The Detection Club was a small group of the most eminent mystery writers in 1930s Britain. A few of them are still famous today – Agatha Christie, Dorothy Sayers, G. K. Chesterton – and a few of them are virtually unknown today. They got together and had fancy dinners and talked shop. One of their number, Ronald Knox, had set out the rules for detective fiction, and the members of the Detection Club swore to uphold his commandments:
Do you promise that your detectives shall well and truly detect the crimes presented to them using those wits which it may please you to bestow upon them and not placing reliance on nor making use of Divine Revelation, Feminine Intuition, Mumbo Jumbo, Jiggery-Pokery, Coincidence or Act of God?
[…]
Do you promise to observe a seemly moderation in the use of Gangs, Conspiracies, Death-Rays, Ghosts, Hypnotism, Trap-Doors, Chinamen, Super-Criminals and Lunatics; and utterly and for ever to forswear Mysterious Poisons unknown to Science?
Oath of Detection
(This oath was written in the 1930s and it shows. Again with the Chinamen? Sheesh.)
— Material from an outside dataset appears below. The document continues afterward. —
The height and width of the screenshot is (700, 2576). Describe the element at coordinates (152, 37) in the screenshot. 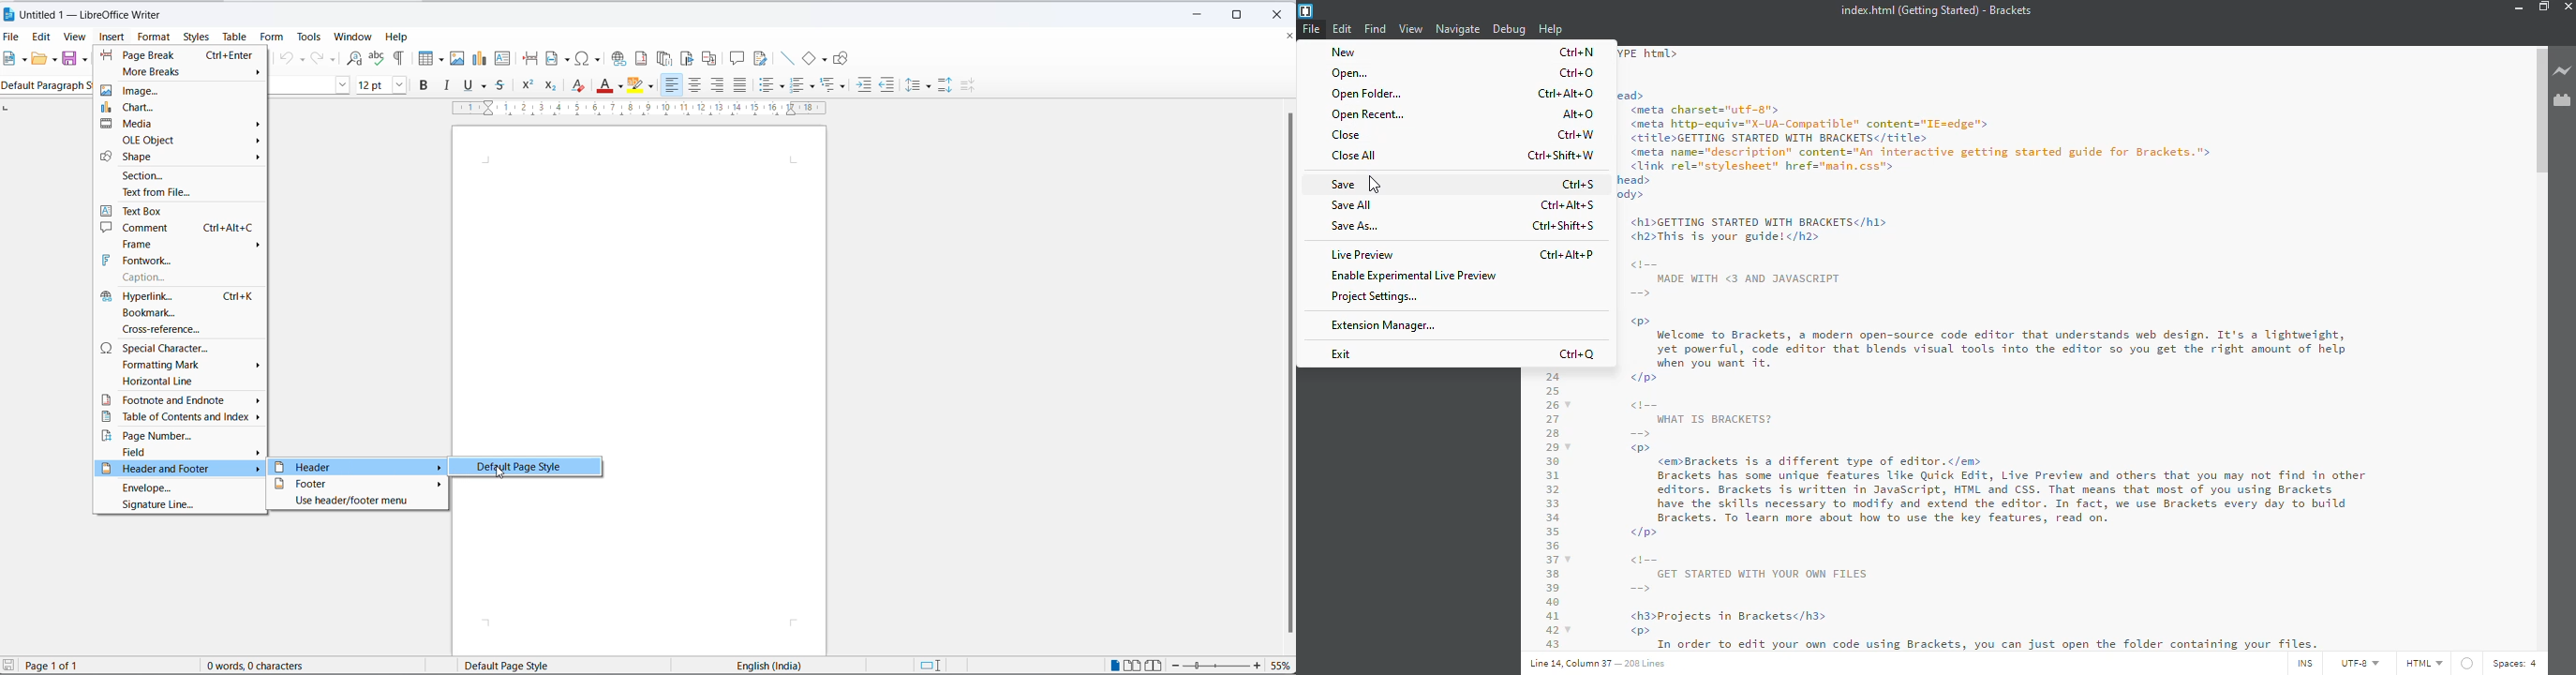

I see `format` at that location.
The Detection Club still exists today – Martin Edwards is the current president – but my favourite episode in the club’s history comes very early. In 1931 fourteen of the club’s members wrote a mystery novel together, The Floating Admiral. What made it impressive was the fact that the fourteen did not plot it out together. Instead, each author wrote a chapter and then sent the manuscript on to the next author. That next author read everything that had been written already, without any insight into the mystery beyond the text itself, and then had to add their own chapter onto the end.
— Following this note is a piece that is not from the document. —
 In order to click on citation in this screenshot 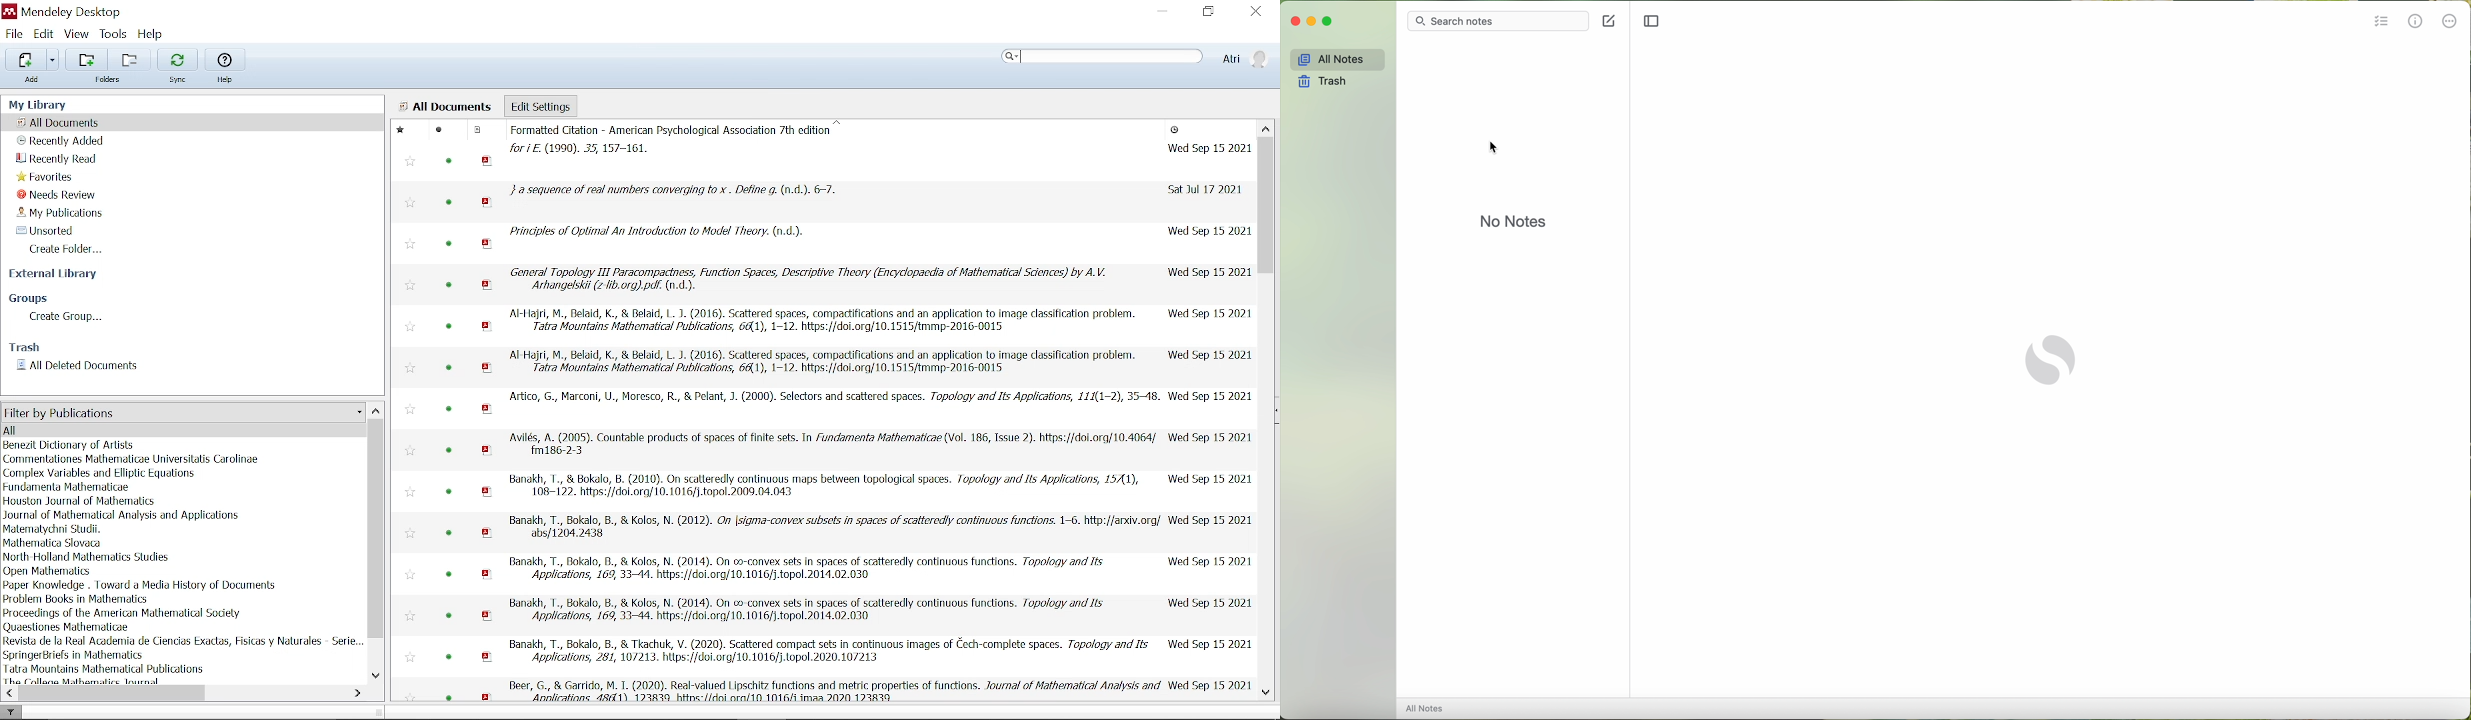, I will do `click(674, 191)`.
Now, I know what you’re thinking. Well, if you are of a devilish turn of mind you might be thinking this: what would stop an author making up a completely unsolvable quagmire of clues, just to mess with the next author in the chain? The Detection Club thought of this possibility (they were mystery writers, after all). Every contributor had to write a solution to the mystery, taking into account all the clues up until the end of their chapter. These solutions were sealed up in envelopes, and none could be revealed until everyone had finished. The printed book contains all of the different authors’ solutions – it gives some insight into their respective thought processes and writing tricks.
The novel itself, the end result, is a glorious mess. Some of the contributing authors tried to keep things simple and some of the other authors tried to throw every curveball they could into the mix. Milward Kennedy, a minor novelist not particularly well remembered today, made a bit of a hash of his chapter apparently. The Floating Admiral is an admirable novelty but perhaps not an admirable novel.